→ **WORK TO COMPLETE**
Could you write out every line of the records below word for word, leaving the pictures out?

━━━ DATASET ROWS ━━━

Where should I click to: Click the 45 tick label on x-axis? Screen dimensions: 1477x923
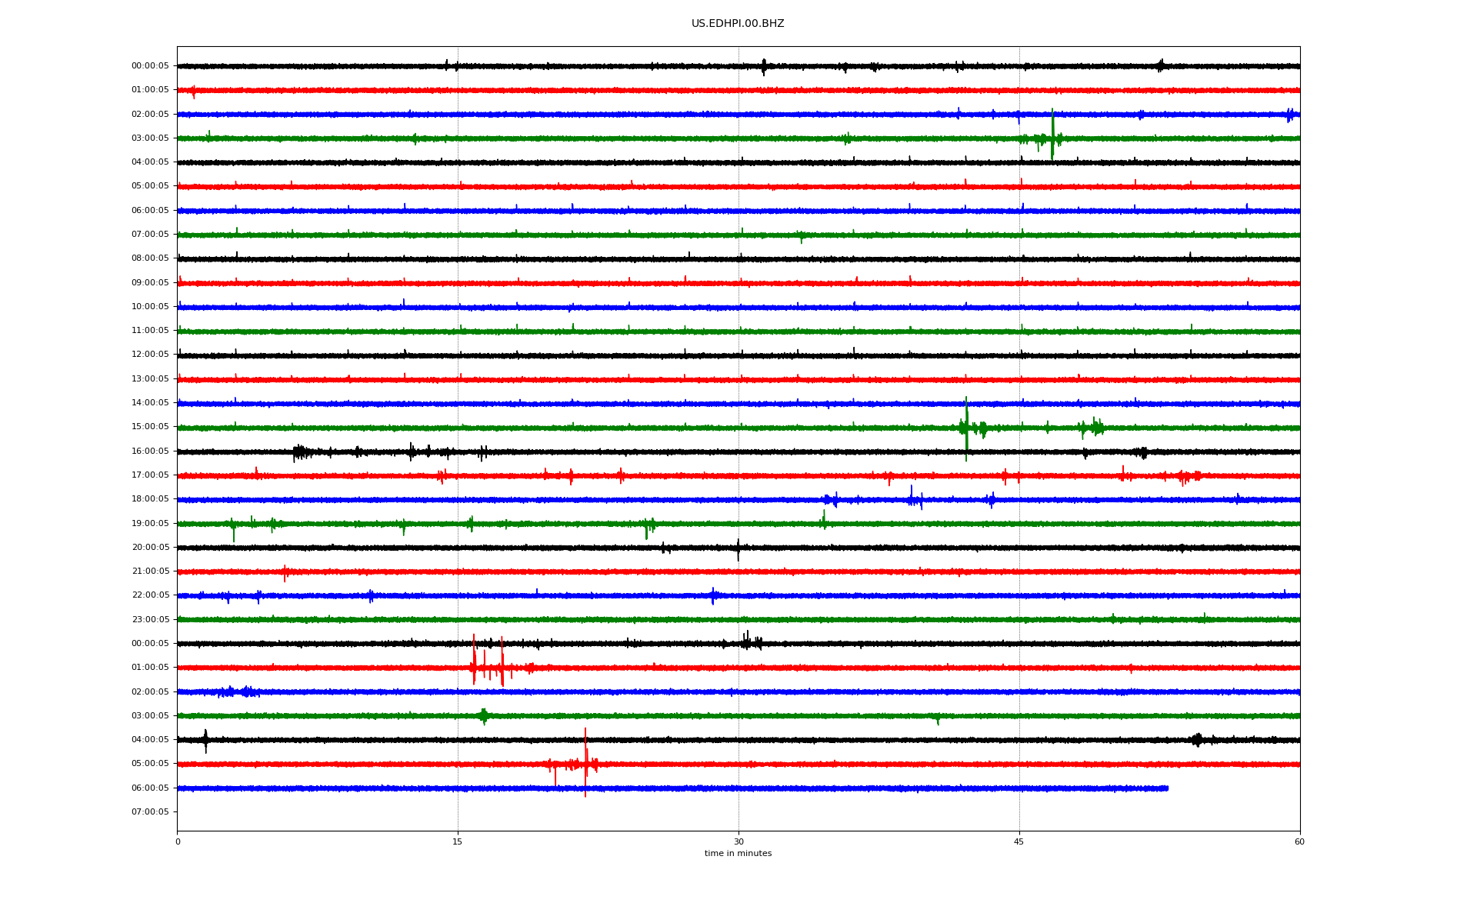click(1019, 841)
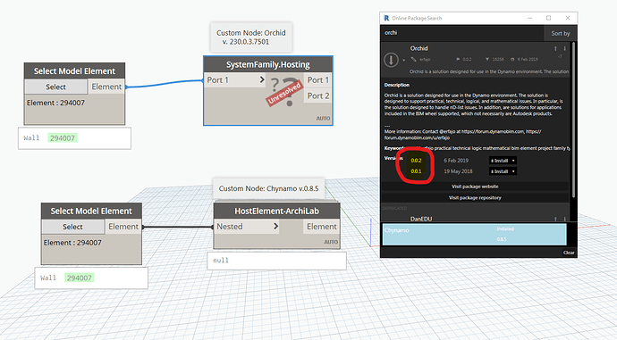Open the install options arrow beside the Orchid download icon
Viewport: 617px width, 340px height.
coord(403,61)
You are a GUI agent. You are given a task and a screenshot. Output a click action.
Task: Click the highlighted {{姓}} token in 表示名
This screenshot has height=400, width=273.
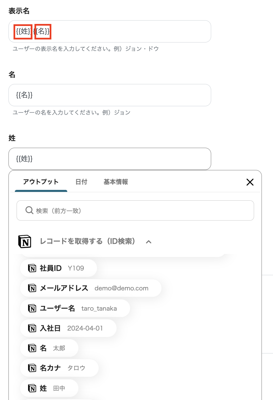(x=22, y=31)
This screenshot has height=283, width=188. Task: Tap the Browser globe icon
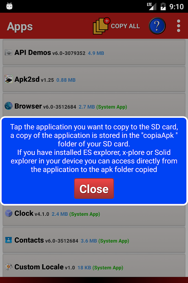(8, 106)
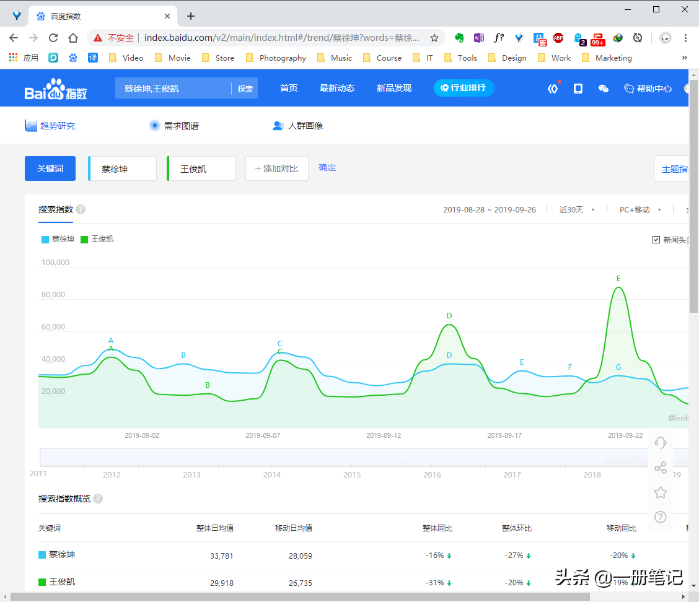Go to the 人群画像 tab
Screen dimensions: 699x602
(298, 126)
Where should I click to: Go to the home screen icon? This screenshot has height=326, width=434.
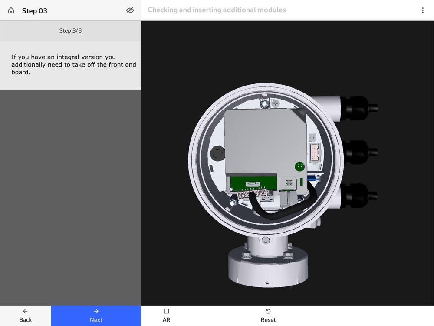[x=11, y=10]
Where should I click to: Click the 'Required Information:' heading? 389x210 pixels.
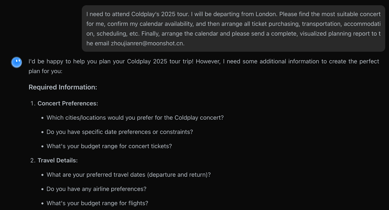(63, 87)
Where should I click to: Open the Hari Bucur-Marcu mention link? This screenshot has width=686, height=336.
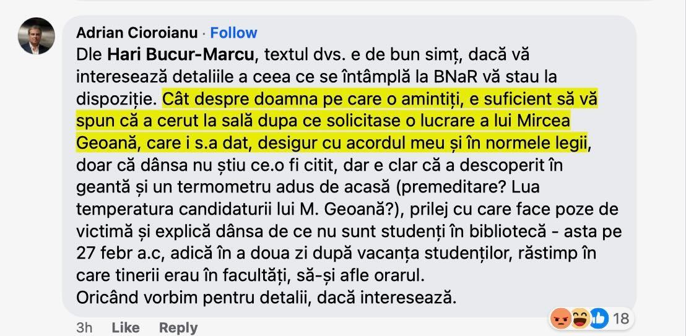181,54
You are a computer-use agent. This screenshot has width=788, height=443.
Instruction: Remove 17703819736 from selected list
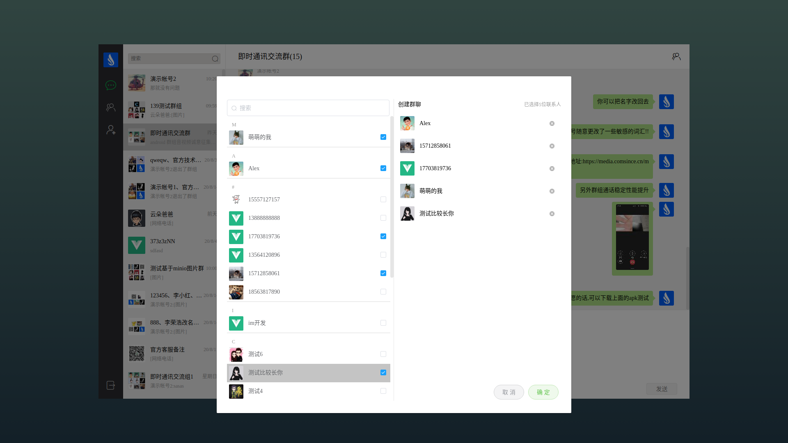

━━━

→ **EXERCISE SOLUTION**
Where should I click to: Click the 45 tick label on x-axis? Screen dimensions: 1477x923
click(1019, 841)
Open the install options arrow beside the Orchid download icon
Viewport: 617px width, 340px height.
coord(403,61)
You are a GUI agent. You are given a task and a screenshot. Output a click action.
Task: Click the highlighted {{姓}} token in 表示名
This screenshot has height=400, width=273.
(x=22, y=31)
This screenshot has height=283, width=188. Task: Tap the Browser globe icon
(8, 106)
Go to the 人群画像 tab
Screen dimensions: 699x602
(298, 126)
Where should I click to: Go to the home screen icon? This screenshot has height=326, width=434.
[x=11, y=10]
Where should I click to: Click the 'Required Information:' heading? 389x210 pixels.
(63, 87)
Where should I click to: Open the Hari Bucur-Marcu mention link? This screenshot has width=686, height=336.
181,54
You are a computer-use agent. This screenshot has width=788, height=443.
Instruction: Remove 17703819736 from selected list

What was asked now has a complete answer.